A medida pode ter um impacto imediato em várias empresas tecnológicas de grande dimensão que utilizam o Claude nos seus trabalhos para o Pentágono, incluindo a AWS e a Palantir. As empresas que colaboram com o departamento governamental têm agora um prazo de seis meses para deixarem de utilizar os produtos da tecnológica.
Ultimato do governo norte-americano
A decisão foi tomada após uma semana de intensas negociações sobre as políticas de utilização aceitável da empresa. O Pentágono apresentou um ultimato exigindo que a empresa concordasse em permitir a utilização do Claude para todos os fins legais até ao final da tarde de sexta-feira. Como a exigência não foi cumprida, a empresa foi alvo desta designação, que habitualmente é reservada a entidades com ligações a governos estrangeiros que representem um perigo para os Estados Unidos.

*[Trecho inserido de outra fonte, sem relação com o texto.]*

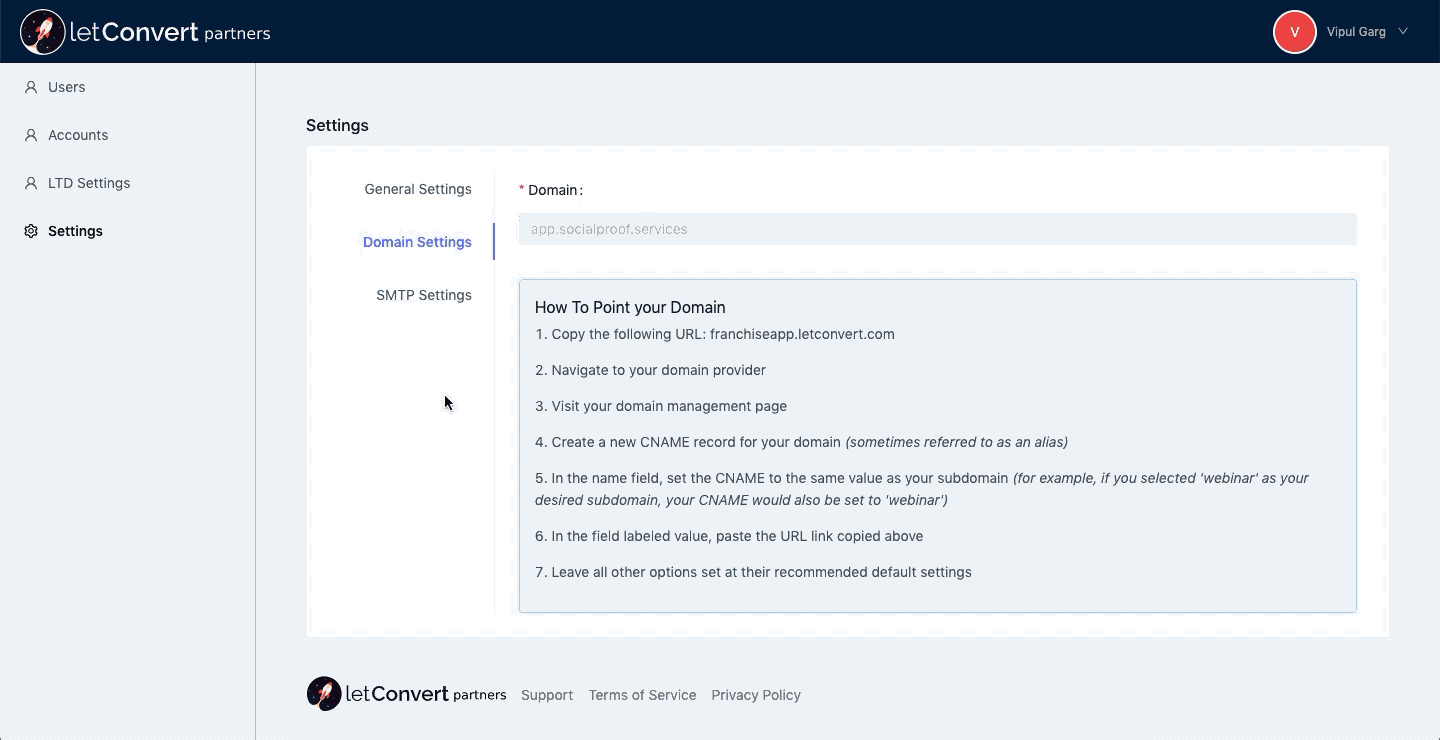Click the red V user avatar
The image size is (1440, 740).
coord(1294,32)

Numa publicação na rede social X, Pete Hegseth alargou a restrição a qualquer atividade comercial com a empresa por parte de contratantes militares, acusando a liderança da tecnológica de arrogância, traição e de tentar subjugar as forças armadas norte-americanas. O responsável afirmou que a ideologia de Silicon Valley não se pode sobrepor à vida das tropas americanas.
Batalha judicial à vista
Em resposta, a empresa partilhou um comunicado onde afirma não ter recebido qualquer notificação direta sobre o estado das negociações antes do anúncio público. A entidade defende que a designação aplicada pelo governo não tem base legal e que a mesma apenas se pode aplicar a contratos diretos com o departamento de guerra, não afetando a forma como os prestadores de serviços utilizam o Claude para outros clientes.
A empresa sublinhou ainda que colabora com as redes classificadas do governo dos Estados Unidos desde junho de 2024 e garante que irá contestar esta classificação de risco em tribunal. Segundo os seus responsáveis, a exigência de utilização dos seus modelos para vigilância doméstica em massa ou armas totalmente autónomas é uma linha vermelha que não pretendem ultrapassar, independentemente das pressões governamentais.